▸ **Exercise inputs**
◇ ◇ ◇ ◇ ◇

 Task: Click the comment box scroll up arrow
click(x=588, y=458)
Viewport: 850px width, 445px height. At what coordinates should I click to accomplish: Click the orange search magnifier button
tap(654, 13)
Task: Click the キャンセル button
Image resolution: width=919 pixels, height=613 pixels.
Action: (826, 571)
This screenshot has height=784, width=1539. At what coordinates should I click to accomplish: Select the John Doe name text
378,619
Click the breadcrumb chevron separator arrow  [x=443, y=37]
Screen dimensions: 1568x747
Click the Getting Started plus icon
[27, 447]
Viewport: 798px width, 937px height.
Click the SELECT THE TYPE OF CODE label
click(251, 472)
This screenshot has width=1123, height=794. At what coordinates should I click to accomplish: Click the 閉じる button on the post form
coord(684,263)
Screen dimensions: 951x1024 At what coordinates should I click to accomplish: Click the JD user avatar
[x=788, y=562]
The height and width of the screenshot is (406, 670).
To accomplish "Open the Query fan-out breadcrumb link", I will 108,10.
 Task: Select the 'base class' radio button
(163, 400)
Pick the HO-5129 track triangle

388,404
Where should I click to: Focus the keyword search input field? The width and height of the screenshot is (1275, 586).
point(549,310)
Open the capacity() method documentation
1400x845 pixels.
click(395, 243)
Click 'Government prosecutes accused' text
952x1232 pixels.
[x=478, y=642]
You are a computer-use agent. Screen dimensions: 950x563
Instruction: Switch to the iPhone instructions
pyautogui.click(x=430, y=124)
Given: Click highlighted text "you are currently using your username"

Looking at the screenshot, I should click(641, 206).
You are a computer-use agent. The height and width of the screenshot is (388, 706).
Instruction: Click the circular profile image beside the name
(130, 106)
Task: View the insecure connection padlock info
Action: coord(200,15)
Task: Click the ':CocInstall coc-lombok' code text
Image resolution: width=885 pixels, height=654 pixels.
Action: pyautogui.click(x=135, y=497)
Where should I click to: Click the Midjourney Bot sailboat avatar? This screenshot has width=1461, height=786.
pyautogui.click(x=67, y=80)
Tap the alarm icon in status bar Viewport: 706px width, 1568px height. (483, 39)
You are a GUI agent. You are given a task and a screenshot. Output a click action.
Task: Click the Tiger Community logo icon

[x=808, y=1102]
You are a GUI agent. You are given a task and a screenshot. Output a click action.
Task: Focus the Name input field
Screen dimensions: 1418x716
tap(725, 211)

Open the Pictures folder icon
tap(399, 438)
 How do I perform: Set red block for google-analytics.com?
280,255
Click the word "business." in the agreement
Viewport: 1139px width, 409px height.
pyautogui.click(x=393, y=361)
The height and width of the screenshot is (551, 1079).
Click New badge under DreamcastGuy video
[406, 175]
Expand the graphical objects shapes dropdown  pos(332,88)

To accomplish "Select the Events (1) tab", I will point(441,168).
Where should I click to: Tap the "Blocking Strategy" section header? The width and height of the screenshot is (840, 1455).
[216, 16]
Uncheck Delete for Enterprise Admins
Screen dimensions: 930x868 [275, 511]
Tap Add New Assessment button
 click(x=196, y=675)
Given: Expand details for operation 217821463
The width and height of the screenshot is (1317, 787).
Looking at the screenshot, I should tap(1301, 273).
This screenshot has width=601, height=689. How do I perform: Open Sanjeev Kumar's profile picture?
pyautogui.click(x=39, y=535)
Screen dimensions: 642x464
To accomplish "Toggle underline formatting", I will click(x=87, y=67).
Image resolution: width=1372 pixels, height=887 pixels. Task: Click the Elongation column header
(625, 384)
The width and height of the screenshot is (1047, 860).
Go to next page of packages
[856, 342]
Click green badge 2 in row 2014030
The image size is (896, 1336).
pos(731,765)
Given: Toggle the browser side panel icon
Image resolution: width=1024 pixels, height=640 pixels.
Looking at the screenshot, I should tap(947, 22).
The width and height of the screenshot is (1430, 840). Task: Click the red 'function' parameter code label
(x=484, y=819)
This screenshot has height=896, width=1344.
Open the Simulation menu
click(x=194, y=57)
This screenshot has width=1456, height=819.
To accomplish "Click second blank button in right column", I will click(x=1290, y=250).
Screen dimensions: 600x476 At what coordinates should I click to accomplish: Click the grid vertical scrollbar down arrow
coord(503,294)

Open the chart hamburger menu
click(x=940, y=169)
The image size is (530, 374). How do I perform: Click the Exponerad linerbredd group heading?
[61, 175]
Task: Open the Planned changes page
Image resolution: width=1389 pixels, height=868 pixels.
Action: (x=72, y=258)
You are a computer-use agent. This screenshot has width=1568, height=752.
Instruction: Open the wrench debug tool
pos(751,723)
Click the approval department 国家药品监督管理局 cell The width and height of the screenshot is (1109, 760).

◇ ◇ ◇ ◇ ◇

▸ **Work instructions**
Restate all the material above, keeping each word as it is.

▸ **Response to this task**
 Task: Click the comment box scroll up arrow
click(x=588, y=458)
Viewport: 850px width, 445px height. At what coordinates should I click to accomplish: Click the orange search magnifier button
tap(654, 13)
Task: Click the キャンセル button
Image resolution: width=919 pixels, height=613 pixels.
Action: (826, 571)
This screenshot has height=784, width=1539. At what coordinates should I click to accomplish: Select the John Doe name text
378,619
Click the breadcrumb chevron separator arrow  [x=443, y=37]
Screen dimensions: 1568x747
Click the Getting Started plus icon
[27, 447]
Viewport: 798px width, 937px height.
Click the SELECT THE TYPE OF CODE label
click(251, 472)
This screenshot has width=1123, height=794. At what coordinates should I click to accomplish: Click the 閉じる button on the post form
coord(684,263)
Screen dimensions: 951x1024 At what coordinates should I click to accomplish: Click the JD user avatar
[x=788, y=562]
The height and width of the screenshot is (406, 670).
To accomplish "Open the Query fan-out breadcrumb link", I will 108,10.
 Task: Select the 'base class' radio button
(163, 400)
Pick the HO-5129 track triangle

388,404
Where should I click to: Focus the keyword search input field? The width and height of the screenshot is (1275, 586).
point(549,310)
Open the capacity() method documentation
1400x845 pixels.
click(395, 243)
Click 'Government prosecutes accused' text
952x1232 pixels.
[x=478, y=642]
You are a computer-use agent. Screen dimensions: 950x563
Instruction: Switch to the iPhone instructions
pyautogui.click(x=430, y=124)
Given: Click highlighted text "you are currently using your username"

Looking at the screenshot, I should click(641, 206).
You are a computer-use agent. The height and width of the screenshot is (388, 706).
Instruction: Click the circular profile image beside the name
(130, 106)
Task: View the insecure connection padlock info
Action: coord(200,15)
Task: Click the ':CocInstall coc-lombok' code text
Image resolution: width=885 pixels, height=654 pixels.
Action: pyautogui.click(x=135, y=497)
Where should I click to: Click the Midjourney Bot sailboat avatar? This screenshot has width=1461, height=786.
pyautogui.click(x=67, y=80)
Tap the alarm icon in status bar Viewport: 706px width, 1568px height. (483, 39)
You are a GUI agent. You are given a task and a screenshot. Output a click action.
Task: Click the Tiger Community logo icon

[x=808, y=1102]
You are a GUI agent. You are given a task and a screenshot. Output a click action.
Task: Focus the Name input field
Screen dimensions: 1418x716
tap(725, 211)

Open the Pictures folder icon
tap(399, 438)
 How do I perform: Set red block for google-analytics.com?
280,255
Click the word "business." in the agreement
Viewport: 1139px width, 409px height.
pyautogui.click(x=393, y=361)
The height and width of the screenshot is (551, 1079).
Click New badge under DreamcastGuy video
[406, 175]
Expand the graphical objects shapes dropdown  pos(332,88)

To accomplish "Select the Events (1) tab", I will point(441,168).
Where should I click to: Tap the "Blocking Strategy" section header? The width and height of the screenshot is (840, 1455).
[216, 16]
Uncheck Delete for Enterprise Admins
Screen dimensions: 930x868 [275, 511]
Tap Add New Assessment button
 click(x=196, y=675)
Given: Expand details for operation 217821463
The width and height of the screenshot is (1317, 787).
Looking at the screenshot, I should tap(1301, 273).
This screenshot has width=601, height=689. How do I perform: Open Sanjeev Kumar's profile picture?
pyautogui.click(x=39, y=535)
Screen dimensions: 642x464
To accomplish "Toggle underline formatting", I will click(x=87, y=67).
Image resolution: width=1372 pixels, height=887 pixels. Task: Click the Elongation column header
(625, 384)
The width and height of the screenshot is (1047, 860).
Go to next page of packages
[856, 342]
Click green badge 2 in row 2014030
The image size is (896, 1336).
pos(731,765)
Given: Toggle the browser side panel icon
Image resolution: width=1024 pixels, height=640 pixels.
Looking at the screenshot, I should tap(947, 22).
The width and height of the screenshot is (1430, 840). Task: Click the red 'function' parameter code label
(x=484, y=819)
This screenshot has height=896, width=1344.
Open the Simulation menu
click(x=194, y=57)
This screenshot has width=1456, height=819.
To accomplish "Click second blank button in right column", I will click(x=1290, y=250).
Screen dimensions: 600x476 At what coordinates should I click to accomplish: Click the grid vertical scrollbar down arrow
coord(503,294)

Open the chart hamburger menu
click(x=940, y=169)
The image size is (530, 374). How do I perform: Click the Exponerad linerbredd group heading?
[61, 175]
Task: Open the Planned changes page
Image resolution: width=1389 pixels, height=868 pixels.
Action: (x=72, y=258)
You are a computer-use agent. This screenshot has width=1568, height=752.
Instruction: Open the wrench debug tool
pos(751,723)
Click the approval department 国家药品监督管理局 cell The width and height of the screenshot is (1109, 760).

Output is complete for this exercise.